##### DATA ENTRIES

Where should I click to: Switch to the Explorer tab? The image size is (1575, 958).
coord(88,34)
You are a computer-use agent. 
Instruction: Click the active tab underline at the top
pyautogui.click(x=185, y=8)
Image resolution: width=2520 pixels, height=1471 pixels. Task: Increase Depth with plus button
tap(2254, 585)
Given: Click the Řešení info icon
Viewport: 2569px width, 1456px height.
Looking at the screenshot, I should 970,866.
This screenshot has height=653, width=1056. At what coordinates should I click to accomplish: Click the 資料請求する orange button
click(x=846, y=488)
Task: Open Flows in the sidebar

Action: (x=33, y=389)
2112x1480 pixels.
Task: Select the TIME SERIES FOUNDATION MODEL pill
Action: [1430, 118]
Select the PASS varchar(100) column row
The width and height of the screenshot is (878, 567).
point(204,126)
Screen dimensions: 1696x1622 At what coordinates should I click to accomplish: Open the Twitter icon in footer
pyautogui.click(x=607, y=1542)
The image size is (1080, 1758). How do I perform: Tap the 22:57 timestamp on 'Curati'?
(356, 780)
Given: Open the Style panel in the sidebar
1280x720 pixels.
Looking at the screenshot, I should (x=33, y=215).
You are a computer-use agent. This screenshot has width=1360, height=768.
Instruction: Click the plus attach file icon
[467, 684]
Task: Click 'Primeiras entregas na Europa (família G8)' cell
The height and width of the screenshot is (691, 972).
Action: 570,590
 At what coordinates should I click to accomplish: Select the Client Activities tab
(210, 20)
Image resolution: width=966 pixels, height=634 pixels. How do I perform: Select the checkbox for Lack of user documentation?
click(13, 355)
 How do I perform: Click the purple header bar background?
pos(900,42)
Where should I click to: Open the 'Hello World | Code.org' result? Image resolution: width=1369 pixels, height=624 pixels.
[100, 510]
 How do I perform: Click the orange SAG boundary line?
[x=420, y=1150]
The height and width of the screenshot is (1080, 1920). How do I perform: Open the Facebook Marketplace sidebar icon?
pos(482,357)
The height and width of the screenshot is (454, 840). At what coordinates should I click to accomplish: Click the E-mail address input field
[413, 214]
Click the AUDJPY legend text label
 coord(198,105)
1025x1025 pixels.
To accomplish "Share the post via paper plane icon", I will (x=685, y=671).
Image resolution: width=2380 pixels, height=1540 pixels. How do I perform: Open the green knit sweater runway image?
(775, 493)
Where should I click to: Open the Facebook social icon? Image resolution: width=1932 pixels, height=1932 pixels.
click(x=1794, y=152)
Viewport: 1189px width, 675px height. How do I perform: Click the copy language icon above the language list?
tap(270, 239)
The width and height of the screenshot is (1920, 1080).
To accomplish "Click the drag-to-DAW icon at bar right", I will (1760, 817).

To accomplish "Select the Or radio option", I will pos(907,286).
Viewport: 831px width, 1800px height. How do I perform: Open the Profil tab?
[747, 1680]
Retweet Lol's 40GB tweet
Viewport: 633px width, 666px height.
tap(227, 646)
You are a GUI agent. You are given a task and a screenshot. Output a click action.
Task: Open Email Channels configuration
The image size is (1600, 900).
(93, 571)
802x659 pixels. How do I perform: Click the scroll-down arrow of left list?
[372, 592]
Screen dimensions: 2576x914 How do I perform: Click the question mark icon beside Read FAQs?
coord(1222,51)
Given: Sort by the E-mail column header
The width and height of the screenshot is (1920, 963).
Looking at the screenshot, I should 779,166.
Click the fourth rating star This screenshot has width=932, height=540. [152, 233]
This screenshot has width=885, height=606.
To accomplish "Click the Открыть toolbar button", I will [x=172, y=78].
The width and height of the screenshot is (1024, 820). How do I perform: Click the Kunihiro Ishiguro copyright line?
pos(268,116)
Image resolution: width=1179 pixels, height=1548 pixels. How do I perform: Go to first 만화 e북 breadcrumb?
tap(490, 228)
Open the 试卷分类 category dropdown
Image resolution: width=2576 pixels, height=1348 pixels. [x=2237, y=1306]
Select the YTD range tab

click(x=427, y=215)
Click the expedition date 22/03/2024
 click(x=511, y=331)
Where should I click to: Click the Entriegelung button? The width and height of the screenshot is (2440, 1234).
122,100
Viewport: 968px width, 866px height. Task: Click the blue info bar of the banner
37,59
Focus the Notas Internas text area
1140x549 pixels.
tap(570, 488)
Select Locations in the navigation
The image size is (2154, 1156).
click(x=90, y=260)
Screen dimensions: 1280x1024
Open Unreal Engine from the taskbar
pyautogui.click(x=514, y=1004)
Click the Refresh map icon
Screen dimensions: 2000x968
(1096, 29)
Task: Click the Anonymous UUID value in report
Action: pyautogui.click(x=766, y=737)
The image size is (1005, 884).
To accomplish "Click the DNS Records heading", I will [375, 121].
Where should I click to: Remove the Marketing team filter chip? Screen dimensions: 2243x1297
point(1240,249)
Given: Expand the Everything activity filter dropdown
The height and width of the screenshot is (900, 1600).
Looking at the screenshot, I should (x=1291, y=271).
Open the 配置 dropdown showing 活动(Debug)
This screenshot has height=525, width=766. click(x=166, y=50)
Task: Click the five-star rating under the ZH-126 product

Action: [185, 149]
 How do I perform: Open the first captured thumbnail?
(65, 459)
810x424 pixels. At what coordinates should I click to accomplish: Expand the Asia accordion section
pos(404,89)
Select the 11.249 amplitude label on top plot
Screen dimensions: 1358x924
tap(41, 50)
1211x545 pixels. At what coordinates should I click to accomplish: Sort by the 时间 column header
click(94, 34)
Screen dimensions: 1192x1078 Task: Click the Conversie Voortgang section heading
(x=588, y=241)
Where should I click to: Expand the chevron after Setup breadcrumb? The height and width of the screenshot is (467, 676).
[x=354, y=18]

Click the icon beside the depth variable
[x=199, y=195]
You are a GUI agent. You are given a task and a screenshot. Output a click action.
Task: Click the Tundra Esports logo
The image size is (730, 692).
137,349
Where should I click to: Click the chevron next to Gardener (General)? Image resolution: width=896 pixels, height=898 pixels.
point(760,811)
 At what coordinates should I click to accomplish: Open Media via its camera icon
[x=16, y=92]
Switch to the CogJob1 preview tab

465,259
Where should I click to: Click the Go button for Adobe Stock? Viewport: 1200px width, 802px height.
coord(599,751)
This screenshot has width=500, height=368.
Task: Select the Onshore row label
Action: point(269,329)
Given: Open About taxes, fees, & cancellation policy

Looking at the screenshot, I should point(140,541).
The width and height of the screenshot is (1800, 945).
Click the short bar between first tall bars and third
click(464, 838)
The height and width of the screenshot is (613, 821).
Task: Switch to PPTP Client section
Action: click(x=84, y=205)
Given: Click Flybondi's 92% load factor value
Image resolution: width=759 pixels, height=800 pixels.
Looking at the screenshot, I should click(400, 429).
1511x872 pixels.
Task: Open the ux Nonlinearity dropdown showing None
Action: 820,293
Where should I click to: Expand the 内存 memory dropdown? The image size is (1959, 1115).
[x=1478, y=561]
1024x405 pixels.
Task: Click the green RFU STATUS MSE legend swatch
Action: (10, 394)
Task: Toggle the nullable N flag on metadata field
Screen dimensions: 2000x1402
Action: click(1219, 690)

##########

**BRIEF**
Start at the line containing "How do I perform: Click the purple" in the data above and end with the line containing "pos(482,357)". Write those lines out again, changing "orange" to "yellow" and leaving everything else the same.

**CORRECT ANSWER**
 How do I perform: Click the purple header bar background?
pos(900,42)
Where should I click to: Open the 'Hello World | Code.org' result? Image resolution: width=1369 pixels, height=624 pixels.
[100, 510]
 How do I perform: Click the yellow SAG boundary line?
[x=420, y=1150]
The height and width of the screenshot is (1080, 1920). How do I perform: Open the Facebook Marketplace sidebar icon?
pos(482,357)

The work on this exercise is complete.